Back in "the good old days" we had to learn how to read a map when going on a road trip and that wasn't even the hardest thing about it. The hardest thing came when you had to re-fold the map!
Now, we punch a couple of buttons on our compact Global Positioning System, or GPS as it's known, and this compact device tells us exactly how to get where we're going.
Once top secret and used only by the military, GPS systems are now available to anyone at a relatively inexpensive price and many people have learned to rely on them.
Consumers now use GPS-enabled devices everyday in their cars and on their cell phones and other hand-held devices as navigational tools.
The agriculture community relies on GPS for precision planting in order to increase crop yields.
Public safety depends on GPS technology daily because first responders such as law enforcement, fire fighters, and emergency medical personnel rely on it to provide critical instant location and route information.
GPS receivers are used in thousands of aircraft for navigation and landing instrumentation. GPS also plays a critical role in the FAA Next Generation Air Transportation System, which will modernize air traffic control systems.
The U.S. building, construction, and civil engineering industry has made large investments in the use of GPS technology to modernize and automate construction sites, machines and processes.
Any interference to GPS could have a far-reaching and detrimental impact across our state and nation. As high-powered communication networks continue expanding, the government must make sure GPS isn't disrupted or degraded because it's an essential utility to millions of Americans.

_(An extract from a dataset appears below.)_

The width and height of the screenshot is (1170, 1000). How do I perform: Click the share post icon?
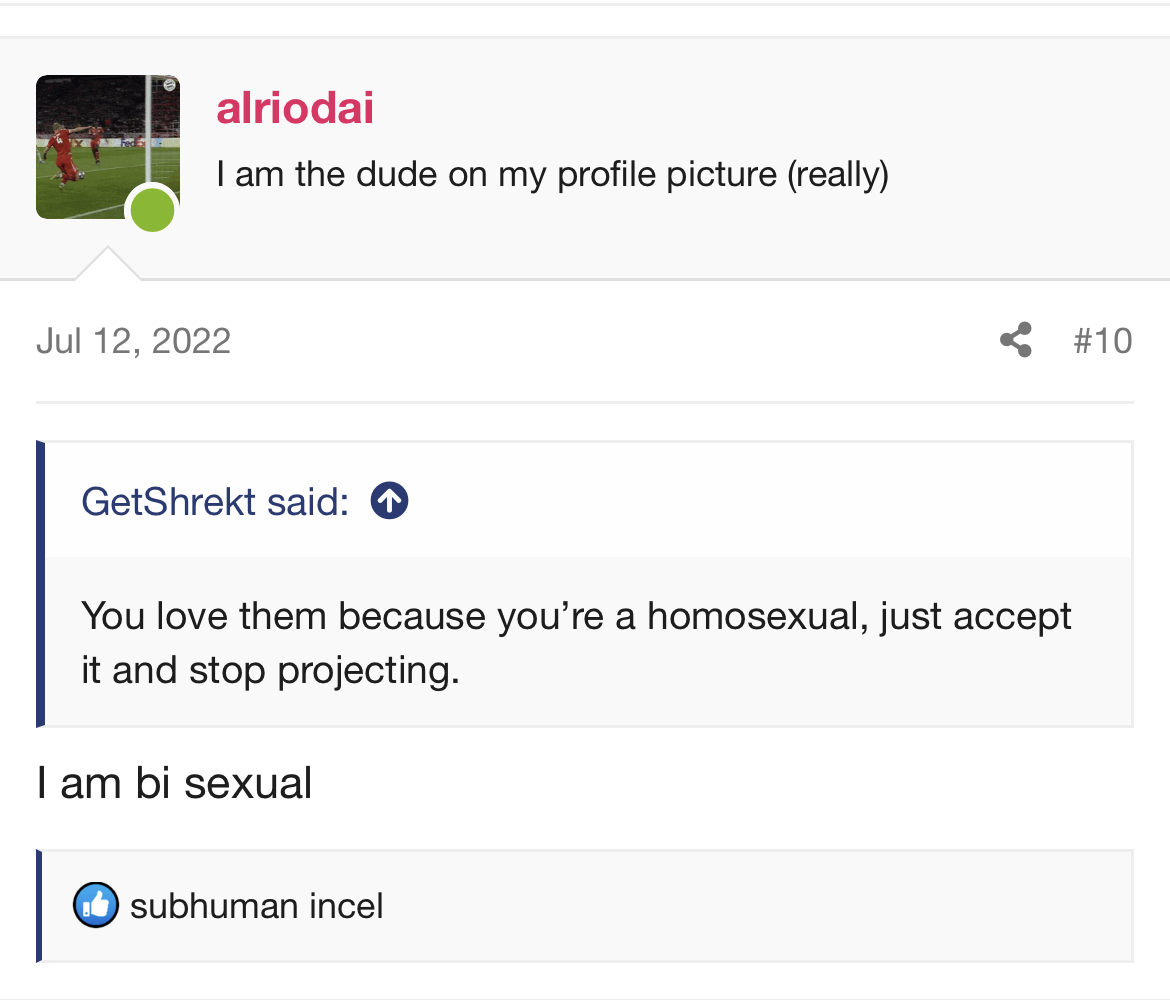pos(1016,340)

It's technical and it's complicated but it's extremely important that we protect the nation's GPS network that the vast majority of Nebraskans and people nationwide have come to rely on.
Last summer Senator Pat Roberts and I sent a letter, co-signed by 31 other senators from both parties, to the chairman of the FCC, asking that all assurances be made that a waiver granted to LightSquared, a satellite broadband company that was looking to enhance its mobile network, would not cause harmful interference to GPS receivers and users.
Because of concerns raised by the National Telecommunications and Information Administration after multiple tests were conducted that showed significant interference caused by LightSquared's signals on GPS equipment operability, the FCC gave us a gift on Valentine's Day when it revoked the company's application for a conditional waiver to begin operations.
Providing additional broadband capabilities is a commendable goal; it just shouldn't be done by interfering with other established systems like GPS that so many people now rely on in their daily lives. My hat is off to the FCC for listening to our concerns and protecting GPS users.